__SOURCE RECORDS__.
/---
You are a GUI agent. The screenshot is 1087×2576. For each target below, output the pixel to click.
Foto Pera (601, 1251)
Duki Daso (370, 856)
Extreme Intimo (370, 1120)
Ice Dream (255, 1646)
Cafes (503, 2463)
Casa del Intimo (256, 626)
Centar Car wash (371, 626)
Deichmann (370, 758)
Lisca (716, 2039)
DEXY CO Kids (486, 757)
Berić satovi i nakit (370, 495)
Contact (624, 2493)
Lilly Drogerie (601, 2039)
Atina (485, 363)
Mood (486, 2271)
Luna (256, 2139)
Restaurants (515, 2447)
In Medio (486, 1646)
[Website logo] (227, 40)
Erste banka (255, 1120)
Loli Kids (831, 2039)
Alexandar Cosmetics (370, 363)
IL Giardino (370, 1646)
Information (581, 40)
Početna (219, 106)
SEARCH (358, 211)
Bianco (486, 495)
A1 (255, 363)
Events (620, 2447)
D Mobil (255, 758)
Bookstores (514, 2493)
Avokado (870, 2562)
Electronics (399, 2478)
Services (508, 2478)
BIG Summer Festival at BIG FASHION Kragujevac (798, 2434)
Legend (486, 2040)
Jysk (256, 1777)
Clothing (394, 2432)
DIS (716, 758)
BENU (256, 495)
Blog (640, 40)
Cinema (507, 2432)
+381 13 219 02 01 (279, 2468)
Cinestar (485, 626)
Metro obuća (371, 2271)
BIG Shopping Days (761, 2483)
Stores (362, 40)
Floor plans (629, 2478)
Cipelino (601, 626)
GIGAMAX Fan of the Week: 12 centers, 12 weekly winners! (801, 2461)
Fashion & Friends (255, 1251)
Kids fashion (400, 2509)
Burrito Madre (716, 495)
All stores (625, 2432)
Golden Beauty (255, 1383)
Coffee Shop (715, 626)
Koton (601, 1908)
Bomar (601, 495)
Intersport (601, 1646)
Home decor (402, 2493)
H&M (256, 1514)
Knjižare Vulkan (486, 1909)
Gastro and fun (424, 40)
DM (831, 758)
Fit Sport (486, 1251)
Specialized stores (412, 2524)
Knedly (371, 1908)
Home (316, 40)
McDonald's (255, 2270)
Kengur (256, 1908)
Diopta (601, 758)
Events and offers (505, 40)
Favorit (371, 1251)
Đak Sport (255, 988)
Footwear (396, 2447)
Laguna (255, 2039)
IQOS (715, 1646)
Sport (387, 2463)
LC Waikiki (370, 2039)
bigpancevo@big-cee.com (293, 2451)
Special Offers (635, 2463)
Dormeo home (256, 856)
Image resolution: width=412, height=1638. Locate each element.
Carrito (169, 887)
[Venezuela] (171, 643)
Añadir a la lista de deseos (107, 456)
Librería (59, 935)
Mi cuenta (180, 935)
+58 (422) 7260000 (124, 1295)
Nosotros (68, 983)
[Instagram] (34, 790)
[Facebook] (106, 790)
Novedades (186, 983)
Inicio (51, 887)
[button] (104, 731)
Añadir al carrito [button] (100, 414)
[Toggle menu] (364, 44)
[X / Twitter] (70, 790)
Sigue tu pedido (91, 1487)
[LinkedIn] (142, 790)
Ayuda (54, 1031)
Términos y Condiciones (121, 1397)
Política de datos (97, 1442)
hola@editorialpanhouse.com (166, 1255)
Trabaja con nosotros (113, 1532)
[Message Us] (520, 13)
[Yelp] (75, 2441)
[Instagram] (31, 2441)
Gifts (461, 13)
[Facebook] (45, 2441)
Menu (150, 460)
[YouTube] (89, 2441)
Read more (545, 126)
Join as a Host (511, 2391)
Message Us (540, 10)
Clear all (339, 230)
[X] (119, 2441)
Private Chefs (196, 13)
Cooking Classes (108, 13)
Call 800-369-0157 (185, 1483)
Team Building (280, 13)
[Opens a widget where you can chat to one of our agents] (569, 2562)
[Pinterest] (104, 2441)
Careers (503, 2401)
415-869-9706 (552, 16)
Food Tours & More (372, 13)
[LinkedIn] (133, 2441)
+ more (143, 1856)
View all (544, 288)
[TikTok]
\---
__WORK REQUEST__. The answer is the run of lines above from the line containing "Golden Beauty (255, 1383)" through the line containing "Diopta (601, 758)", copied exactly and alone.

__TASK SOLUTION__.
Golden Beauty (255, 1383)
Coffee Shop (715, 626)
Koton (601, 1908)
Bomar (601, 495)
Intersport (601, 1646)
Home decor (402, 2493)
H&M (256, 1514)
Knjižare Vulkan (486, 1909)
Gastro and fun (424, 40)
DM (831, 758)
Fit Sport (486, 1251)
Specialized stores (412, 2524)
Knedly (371, 1908)
Home (316, 40)
McDonald's (255, 2270)
Kengur (256, 1908)
Diopta (601, 758)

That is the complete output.